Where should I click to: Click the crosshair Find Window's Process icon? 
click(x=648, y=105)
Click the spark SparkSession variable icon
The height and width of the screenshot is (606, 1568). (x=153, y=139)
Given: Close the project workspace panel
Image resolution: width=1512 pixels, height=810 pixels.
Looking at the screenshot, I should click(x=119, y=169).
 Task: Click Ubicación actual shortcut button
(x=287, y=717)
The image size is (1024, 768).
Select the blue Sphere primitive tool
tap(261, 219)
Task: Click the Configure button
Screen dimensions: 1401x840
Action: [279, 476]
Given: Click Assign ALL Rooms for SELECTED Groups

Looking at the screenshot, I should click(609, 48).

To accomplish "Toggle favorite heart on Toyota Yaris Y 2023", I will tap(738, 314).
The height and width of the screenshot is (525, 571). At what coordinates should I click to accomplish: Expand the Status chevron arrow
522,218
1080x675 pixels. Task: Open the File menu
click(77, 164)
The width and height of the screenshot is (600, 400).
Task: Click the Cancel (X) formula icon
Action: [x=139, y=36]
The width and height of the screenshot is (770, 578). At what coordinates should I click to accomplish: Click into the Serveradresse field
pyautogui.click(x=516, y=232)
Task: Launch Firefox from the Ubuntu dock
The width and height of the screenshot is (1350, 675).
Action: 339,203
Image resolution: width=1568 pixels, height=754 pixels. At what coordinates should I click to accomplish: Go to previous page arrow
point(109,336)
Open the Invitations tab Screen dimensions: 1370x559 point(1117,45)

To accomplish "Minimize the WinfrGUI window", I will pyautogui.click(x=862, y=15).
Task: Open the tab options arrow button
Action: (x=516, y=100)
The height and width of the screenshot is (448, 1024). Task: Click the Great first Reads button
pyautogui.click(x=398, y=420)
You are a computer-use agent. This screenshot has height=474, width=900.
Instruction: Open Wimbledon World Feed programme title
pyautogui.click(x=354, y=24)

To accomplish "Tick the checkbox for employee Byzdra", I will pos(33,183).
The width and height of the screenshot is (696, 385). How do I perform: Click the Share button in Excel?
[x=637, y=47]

GIVEN TASK >> Report every line in the items above that contains the string "Open", treating uppercase and lowercase as different.

CORRECT RESPONSE >>
1080x675 pixels. Task: Open the File menu
Open the Invitations tab Screen dimensions: 1370x559 point(1117,45)
Task: Open the tab options arrow button
Instruction: Open Wimbledon World Feed programme title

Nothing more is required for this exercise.